▶ _WHAT TO WORK ON_: Filter the records below for the word "agent". Keep each line that has it.

Entries taken from a collection
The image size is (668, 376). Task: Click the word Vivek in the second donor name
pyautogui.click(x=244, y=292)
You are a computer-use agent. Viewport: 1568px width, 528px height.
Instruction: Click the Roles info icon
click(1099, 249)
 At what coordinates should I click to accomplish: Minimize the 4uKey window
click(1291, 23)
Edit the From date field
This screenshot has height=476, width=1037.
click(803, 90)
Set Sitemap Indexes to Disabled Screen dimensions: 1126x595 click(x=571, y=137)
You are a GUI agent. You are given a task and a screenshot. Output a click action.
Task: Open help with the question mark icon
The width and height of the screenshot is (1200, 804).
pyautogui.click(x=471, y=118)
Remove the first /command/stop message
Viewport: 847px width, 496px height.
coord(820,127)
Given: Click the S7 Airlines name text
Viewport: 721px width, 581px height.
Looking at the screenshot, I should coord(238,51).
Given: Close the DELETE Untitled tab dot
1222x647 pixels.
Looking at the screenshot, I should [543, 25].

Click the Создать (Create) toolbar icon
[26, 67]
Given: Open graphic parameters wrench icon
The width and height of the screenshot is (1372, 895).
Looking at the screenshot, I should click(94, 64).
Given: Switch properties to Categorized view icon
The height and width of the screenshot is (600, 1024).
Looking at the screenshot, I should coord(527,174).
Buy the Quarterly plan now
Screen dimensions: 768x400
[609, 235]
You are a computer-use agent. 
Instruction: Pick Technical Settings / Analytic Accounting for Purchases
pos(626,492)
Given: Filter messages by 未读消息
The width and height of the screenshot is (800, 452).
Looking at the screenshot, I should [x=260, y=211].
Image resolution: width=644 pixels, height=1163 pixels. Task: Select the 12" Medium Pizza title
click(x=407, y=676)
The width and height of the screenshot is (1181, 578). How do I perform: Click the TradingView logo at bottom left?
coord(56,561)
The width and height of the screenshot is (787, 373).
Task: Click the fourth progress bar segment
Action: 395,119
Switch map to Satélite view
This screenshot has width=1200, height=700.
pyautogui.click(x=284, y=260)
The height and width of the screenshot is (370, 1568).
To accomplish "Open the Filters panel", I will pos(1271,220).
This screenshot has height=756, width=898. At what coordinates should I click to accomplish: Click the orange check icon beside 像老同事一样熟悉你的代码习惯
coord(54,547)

▶ _OUTPUT FOR THIS EXERCISE_:
You are a computer-use agent. Viewport: 1568px width, 528px height.
You are a GUI agent. You are given a task and a screenshot. Output a click action.
You are a computer-use agent. 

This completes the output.